2) Der Anspruch entfällt nicht schon deshalb, weil der Schiffseigner für den Schiffsführer eine Haftpflichtversicherung abgeschlossen hat; auch umfaßt er die Prozeßkosten des Schiffsführers aus einem Streit mit dem Dritten.
3) Das Schiffsgläubigerrecht, das der arbeitsrechtliche Freistellungsanspruch dem Schiffsführer gewährt, geht im Rang allen Schiffshypotheken vor; es ist im Zwangsversteigerungsverfahren auch dann zu berücksichtigen, wenn es mehr als sechs Monate vor der Beschlagnahme des Schiffes entstanden ist.
Urteil des Bundesgerichtshofes
vom 24. November 1975
II ZR 53/74
(Landgericht Duisburg; Oberlandesgericht Düsseldorf)
Zum Tatbestand:
Der Beklagte war als Schiffsführer des MS „ T7A" wegen der Anfahrung eines Schleusentores im Küstenkanal von der Bundesrepublik Deutschland auf Schadenersatz von etwa 140000,- DM in Anspruch genommen. Er hatte deshalb von der Eignerin des Schiffes aus arbeitsrechtlichen Gründen die Freistellung von dieser Schadensersatzforderung verlangt. Als auf Betreiben der Klägerin sodann das Schiff zwangsweise versteigert worden war, wurde dem Beklagten wegen seines Freistellungsanspruches (einschl. entstandener Prozeßkosten) im Teilungsplan ein vorrangiges Schiffsgläubigerrecht nach § 102 Nr. 2 BinnSchG zugesprochen.
Die Klägerin als Gläubigerin einer Schiffshypothek hat gegen den Teilungsplan Widerspruch erhoben und im Klagewege beantragt, diesen als begründet zu erklären.
Landgericht und Oberlandesgericht haben den Widerspruch - unter Begrenzung der Freistellungsanspruches auf 5/6 des Schadens - für unbegründet erachtet. Die Revision der Klägerin blieb erfolglos.
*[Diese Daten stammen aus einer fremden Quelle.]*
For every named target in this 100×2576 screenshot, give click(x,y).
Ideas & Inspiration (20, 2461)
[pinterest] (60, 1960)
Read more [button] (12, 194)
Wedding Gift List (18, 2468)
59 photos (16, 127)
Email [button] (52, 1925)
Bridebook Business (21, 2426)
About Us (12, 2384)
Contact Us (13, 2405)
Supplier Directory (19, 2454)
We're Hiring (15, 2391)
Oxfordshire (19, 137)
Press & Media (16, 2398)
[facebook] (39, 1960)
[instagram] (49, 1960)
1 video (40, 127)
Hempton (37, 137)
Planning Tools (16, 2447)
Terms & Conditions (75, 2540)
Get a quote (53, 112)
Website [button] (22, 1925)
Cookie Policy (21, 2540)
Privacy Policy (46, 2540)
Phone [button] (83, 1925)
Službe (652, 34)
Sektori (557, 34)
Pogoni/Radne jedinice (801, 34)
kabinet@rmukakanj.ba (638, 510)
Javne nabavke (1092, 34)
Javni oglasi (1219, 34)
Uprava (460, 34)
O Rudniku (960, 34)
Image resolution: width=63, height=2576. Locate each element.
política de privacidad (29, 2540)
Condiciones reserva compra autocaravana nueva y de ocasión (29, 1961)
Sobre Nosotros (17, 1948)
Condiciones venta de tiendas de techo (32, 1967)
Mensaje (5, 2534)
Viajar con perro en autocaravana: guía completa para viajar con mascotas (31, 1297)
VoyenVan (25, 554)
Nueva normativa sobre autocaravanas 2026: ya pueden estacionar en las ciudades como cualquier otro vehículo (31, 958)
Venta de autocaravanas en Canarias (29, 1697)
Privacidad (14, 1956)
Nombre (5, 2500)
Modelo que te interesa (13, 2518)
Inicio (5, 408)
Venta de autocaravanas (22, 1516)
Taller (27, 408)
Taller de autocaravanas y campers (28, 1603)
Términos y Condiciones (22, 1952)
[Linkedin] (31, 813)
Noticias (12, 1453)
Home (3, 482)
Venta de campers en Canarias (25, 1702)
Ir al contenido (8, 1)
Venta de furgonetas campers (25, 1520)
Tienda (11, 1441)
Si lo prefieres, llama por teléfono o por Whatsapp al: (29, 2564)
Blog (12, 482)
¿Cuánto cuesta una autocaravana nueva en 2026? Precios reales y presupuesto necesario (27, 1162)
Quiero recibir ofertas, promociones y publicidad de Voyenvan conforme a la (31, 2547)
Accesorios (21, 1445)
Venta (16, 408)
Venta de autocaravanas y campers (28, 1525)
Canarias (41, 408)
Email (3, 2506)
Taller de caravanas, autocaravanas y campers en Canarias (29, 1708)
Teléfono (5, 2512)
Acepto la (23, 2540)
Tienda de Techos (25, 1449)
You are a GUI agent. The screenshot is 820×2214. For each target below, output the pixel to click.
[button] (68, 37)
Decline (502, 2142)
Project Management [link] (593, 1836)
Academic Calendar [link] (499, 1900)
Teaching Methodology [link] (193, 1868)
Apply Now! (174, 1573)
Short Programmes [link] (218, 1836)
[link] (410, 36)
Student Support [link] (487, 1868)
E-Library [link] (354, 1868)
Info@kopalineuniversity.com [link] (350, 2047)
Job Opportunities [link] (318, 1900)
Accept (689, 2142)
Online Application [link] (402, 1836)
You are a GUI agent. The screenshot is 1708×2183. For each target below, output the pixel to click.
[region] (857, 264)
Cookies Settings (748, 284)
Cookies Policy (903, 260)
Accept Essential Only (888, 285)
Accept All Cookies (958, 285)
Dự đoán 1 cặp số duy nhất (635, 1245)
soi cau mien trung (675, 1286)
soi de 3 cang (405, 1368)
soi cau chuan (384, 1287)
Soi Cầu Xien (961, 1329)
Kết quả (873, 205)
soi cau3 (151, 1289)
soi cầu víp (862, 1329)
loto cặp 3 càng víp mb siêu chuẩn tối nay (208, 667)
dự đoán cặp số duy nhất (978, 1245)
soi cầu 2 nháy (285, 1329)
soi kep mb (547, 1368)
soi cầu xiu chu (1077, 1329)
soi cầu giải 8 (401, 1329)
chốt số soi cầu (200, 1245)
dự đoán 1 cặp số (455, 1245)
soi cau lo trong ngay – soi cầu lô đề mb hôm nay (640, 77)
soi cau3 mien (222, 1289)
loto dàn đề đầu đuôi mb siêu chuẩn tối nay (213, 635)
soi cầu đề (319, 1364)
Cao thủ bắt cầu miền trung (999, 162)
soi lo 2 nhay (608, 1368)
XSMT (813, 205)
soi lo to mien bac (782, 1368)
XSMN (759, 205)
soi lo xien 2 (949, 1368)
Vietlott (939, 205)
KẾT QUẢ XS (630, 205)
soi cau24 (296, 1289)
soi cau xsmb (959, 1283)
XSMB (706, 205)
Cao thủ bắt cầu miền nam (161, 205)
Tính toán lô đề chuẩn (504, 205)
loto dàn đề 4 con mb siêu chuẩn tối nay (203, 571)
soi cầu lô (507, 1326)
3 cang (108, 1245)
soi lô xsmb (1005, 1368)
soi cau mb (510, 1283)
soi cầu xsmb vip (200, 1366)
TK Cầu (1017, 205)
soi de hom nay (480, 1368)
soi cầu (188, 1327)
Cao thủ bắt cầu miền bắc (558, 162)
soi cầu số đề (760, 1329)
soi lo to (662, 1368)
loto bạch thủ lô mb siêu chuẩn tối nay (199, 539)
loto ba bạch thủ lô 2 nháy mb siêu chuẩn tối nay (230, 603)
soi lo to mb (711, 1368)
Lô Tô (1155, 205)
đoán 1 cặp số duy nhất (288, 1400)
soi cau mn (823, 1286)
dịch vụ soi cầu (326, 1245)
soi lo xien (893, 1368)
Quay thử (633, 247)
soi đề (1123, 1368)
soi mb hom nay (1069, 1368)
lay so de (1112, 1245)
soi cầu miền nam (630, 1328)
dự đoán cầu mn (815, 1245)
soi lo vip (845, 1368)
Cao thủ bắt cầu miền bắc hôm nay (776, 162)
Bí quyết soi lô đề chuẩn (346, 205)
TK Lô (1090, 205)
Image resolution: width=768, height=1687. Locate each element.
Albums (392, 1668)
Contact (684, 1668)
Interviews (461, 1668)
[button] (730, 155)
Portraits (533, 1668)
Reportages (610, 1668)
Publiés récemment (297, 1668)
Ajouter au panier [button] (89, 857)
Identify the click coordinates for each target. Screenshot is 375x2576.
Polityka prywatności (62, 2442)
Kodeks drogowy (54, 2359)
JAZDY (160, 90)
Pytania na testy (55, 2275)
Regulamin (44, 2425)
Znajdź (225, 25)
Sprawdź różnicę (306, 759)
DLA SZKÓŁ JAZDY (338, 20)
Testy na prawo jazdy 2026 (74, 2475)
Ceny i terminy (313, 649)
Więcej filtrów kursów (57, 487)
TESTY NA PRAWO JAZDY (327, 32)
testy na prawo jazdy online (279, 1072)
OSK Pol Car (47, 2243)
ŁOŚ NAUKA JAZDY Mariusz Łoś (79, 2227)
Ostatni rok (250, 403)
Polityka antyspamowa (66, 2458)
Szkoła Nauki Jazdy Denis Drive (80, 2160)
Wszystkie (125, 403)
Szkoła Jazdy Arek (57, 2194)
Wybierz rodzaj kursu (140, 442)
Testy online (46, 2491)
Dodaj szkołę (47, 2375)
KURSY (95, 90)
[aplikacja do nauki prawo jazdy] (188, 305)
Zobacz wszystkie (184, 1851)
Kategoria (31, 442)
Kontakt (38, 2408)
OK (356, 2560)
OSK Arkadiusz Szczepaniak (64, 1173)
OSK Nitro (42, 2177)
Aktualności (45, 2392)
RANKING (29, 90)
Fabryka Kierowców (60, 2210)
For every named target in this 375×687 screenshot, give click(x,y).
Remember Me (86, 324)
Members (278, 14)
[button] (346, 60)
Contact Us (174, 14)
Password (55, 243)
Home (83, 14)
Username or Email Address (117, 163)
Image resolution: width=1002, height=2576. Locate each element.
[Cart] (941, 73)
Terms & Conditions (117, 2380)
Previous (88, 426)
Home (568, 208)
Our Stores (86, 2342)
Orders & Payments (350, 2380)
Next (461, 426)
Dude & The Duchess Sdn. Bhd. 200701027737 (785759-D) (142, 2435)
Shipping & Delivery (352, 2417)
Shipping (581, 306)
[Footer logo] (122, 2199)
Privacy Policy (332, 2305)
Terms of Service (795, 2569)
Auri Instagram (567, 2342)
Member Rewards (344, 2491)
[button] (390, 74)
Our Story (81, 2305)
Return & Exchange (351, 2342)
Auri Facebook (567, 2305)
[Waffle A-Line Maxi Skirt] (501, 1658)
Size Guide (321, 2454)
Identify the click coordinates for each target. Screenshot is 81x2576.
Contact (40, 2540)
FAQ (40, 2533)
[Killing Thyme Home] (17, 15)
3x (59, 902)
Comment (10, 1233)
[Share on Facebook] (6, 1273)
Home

Aus den Entscheidungsgründen:
„...
Dem Berufungsgericht ist zuzustimmen, daß das Führen eines Motorgüterschiffes auf einer Binnenwasserstraße dem Bereich gefahrengeneigter Tätigkeit zuzurechnen ist und deshalb dem Schiffsführer gegen seinen Arbeitgeber ein Freistellungsanspruch zustehen kann, wenn Dritte von ihm nach einer Kollision oder nach einer Anfahrung Schadenersatz fordern.
Allerdings erscheint es zweifelhaft, ob den Beklagten, wie das Berufungsgericht meint, an der Anfahrung des Schleusentores nur ein „unter dem Normalmaß leichter Fahrlässigkeit" liegendes Verschulden trifft. Immerhin hat der Beklagte, der im Schleusenbereich mit äußerster Sorgfalt navigieren mußte (vgl. Senatsurteil vom 12. 3. 1973 - II ZR 37/71, LM Nr. 15 zu BinnSchStrO = VersR 1973, 541 ff.), bei der Annäherung an die Schleuse nicht nur ein Haltezeichen überfahren, sondern infolge ungenügender Aufmerksamkeit auch erst verspätet bemerkt, daß die Maschine seines Fahrzeugs nicht auf rückwärts umgesteuert hatte. Jedoch berührt das den Freistellungsanspruch des Beklagten, und zwar entgegen der Ansicht der Revision auch in Höhe der vom Berufungsgericht angenommenen Quote, nicht. Insoweit fällt ganz wesentlich zu seinen Gunsten ins Gewicht, daß die Umsteuerungsanlage des MS „T7 A" mit einem technischen Fehler behaftet war, den er nach den Feststellungen des Berufungsgerichts nicht kannte und der das vorübergehende Versagen der Anlage bewirkt hatte.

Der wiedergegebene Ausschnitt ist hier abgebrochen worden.